Brian’s Ten Rules of Small Business

  1. Stay out of trouble by doing things right. Register your business with the state. Get insurance. Pay your taxes. Follow the law. 
  2. Be “all in” all the time. Running a business, any business, takes hours and hours of dedication, focus, and hard work. If your business is your livelihood and not a hobby, give it all you have for at least a few years. If you’re not successful at that point, consider moving on or working for someone. 
  3. To compete solely on price is a prescription for being busy and broke. 
  4. Be prepared and willing to pivot your business. Sticking to what you believe is good, is not a substitute for changing to what the market (i.e., your customers) want.
  5. Don’t put all your marketing dollars into one basket. Online, print, email, direct mail, and signage tend to have much greater returns on investment than TV, radio, and newspapers. 
  6. Treat your employees, suppliers, neighbors, and community well. Being a malcontent or obnoxious person is no way to gain the trust, respect, and cooperation of those who are essential to the success of your business.
  7. Your customers are not always right. It is your job to give customers accurate information. They come to you because you know your product or services, so be honest and direct with them.
  8. There are no home runs in marketing. Potential customers often need several exposures to you or your products at multiple times in multiple mediums for them to become buyers. Persistence and casting a wide net will help your business grow faster than single flash in the pan promotions.
  9. Customers want value and service most. Offer good value and services, and you’ll be able to charge enough to make a reasonable profit.
  10. Making mistakes–not the same ones over and over–is how you’ll grow. Own then. Figure our what was the breakdown: bad process, human error, lack of adequate directions, bad product, poor communication skills, and so on. Learn from them. Move on.
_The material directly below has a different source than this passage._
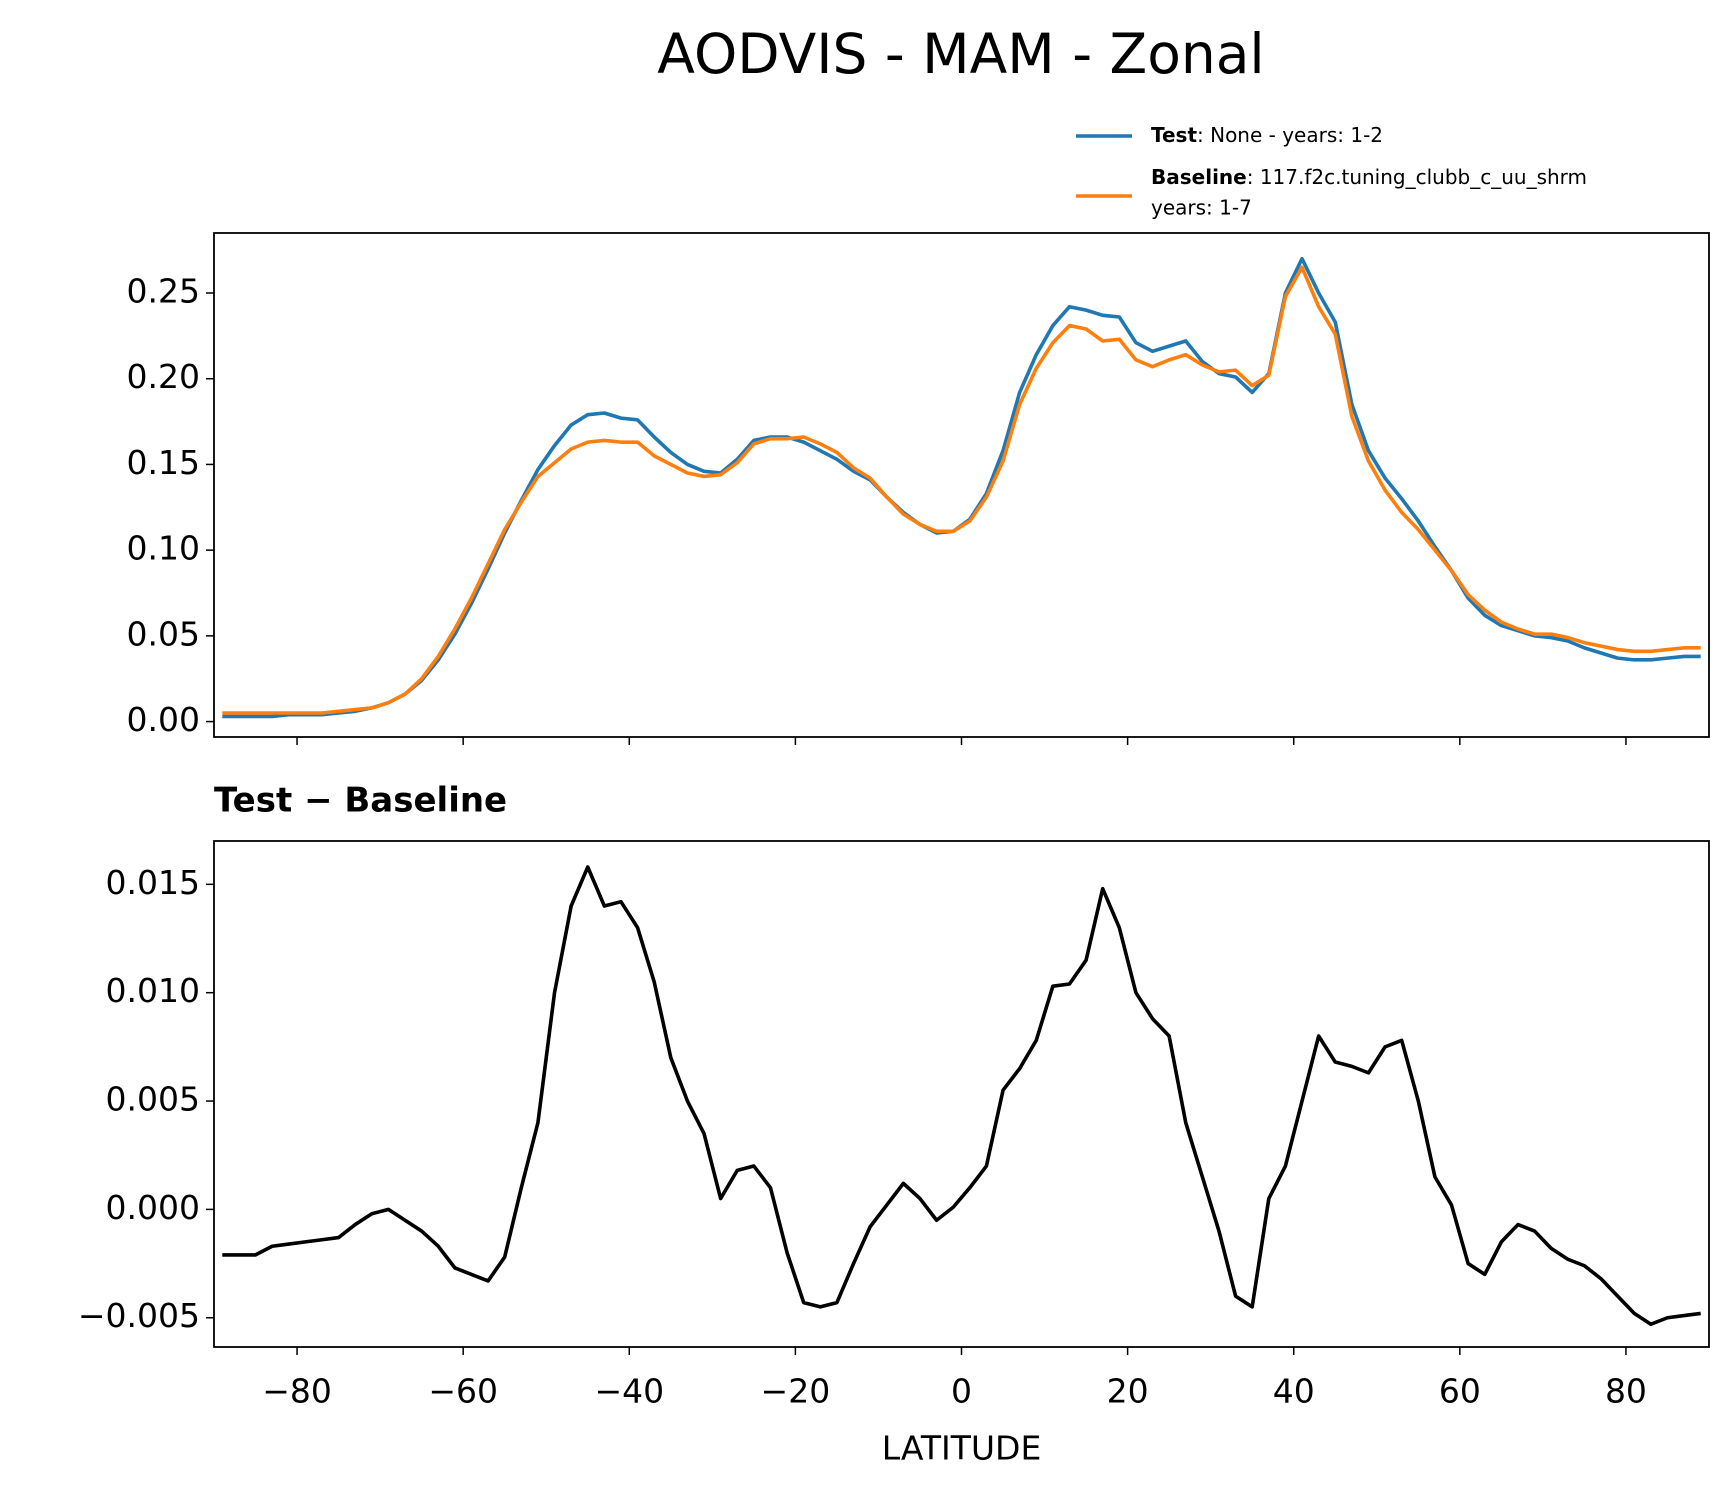 This screenshot has width=1731, height=1496. What do you see at coordinates (1199, 177) in the screenshot?
I see `legend-name: Baseline` at bounding box center [1199, 177].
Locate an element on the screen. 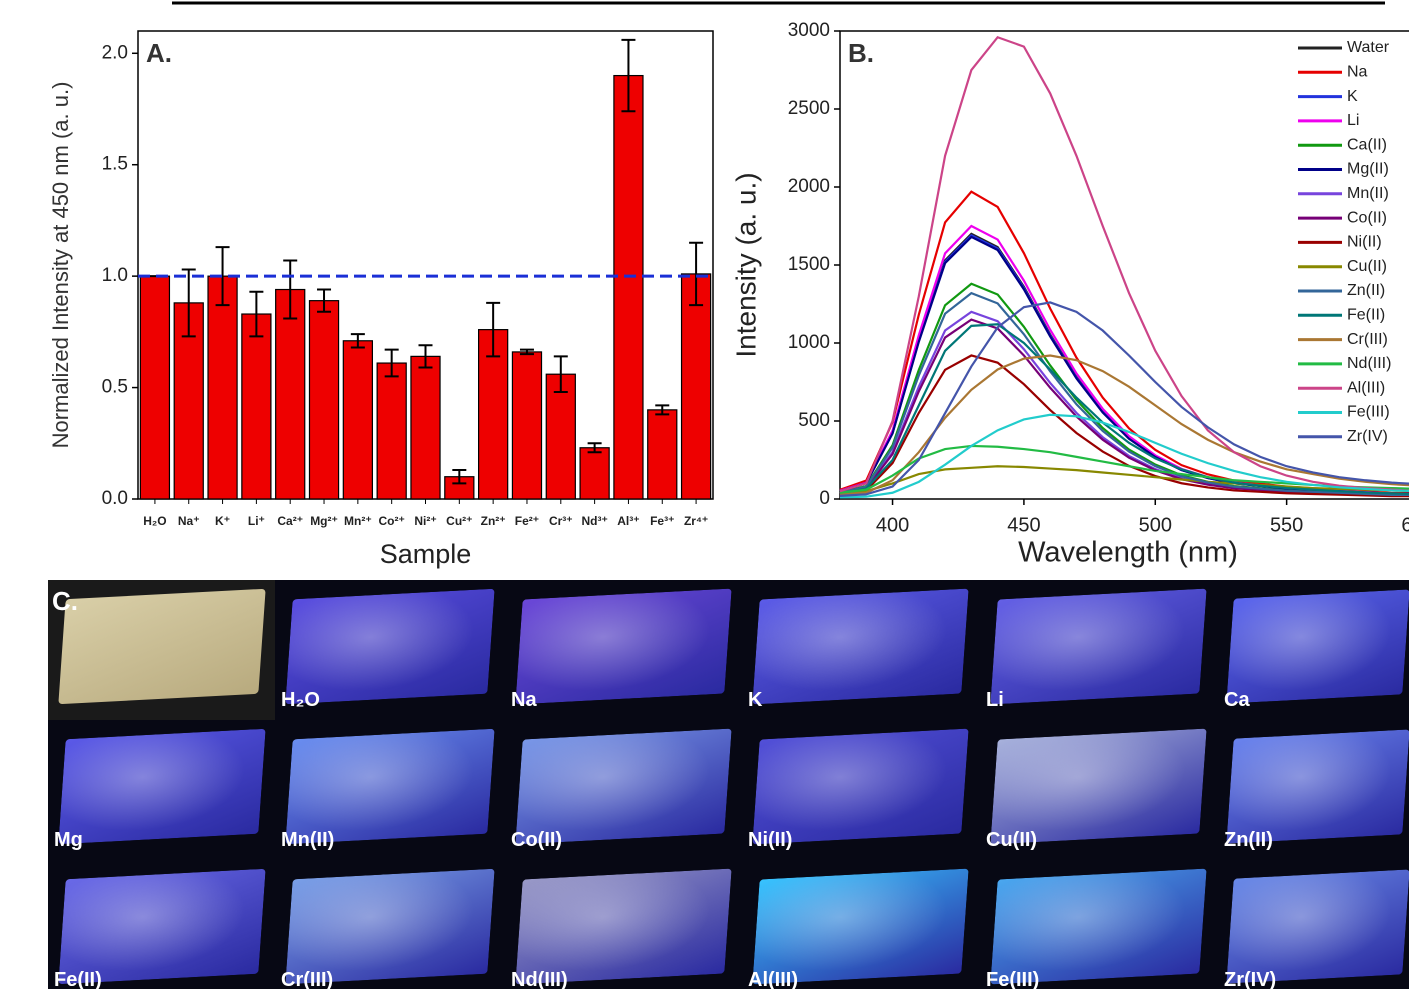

The best advice I ever got about business was to be brutally honest about everything: no rose-colored glasses, no excuses. Look at your sales numbers; they will not lie. Look at your product or service mix and jettison what isn’t working and expand what is. Work hard to train your staff, and if they can add value (without adding undue stress) reward them. If not, do yourself and them a favor by letting them go. An honesty first policy will serve you well and will help you avoid making decisions based on a faulty assumption, pride, or emotion.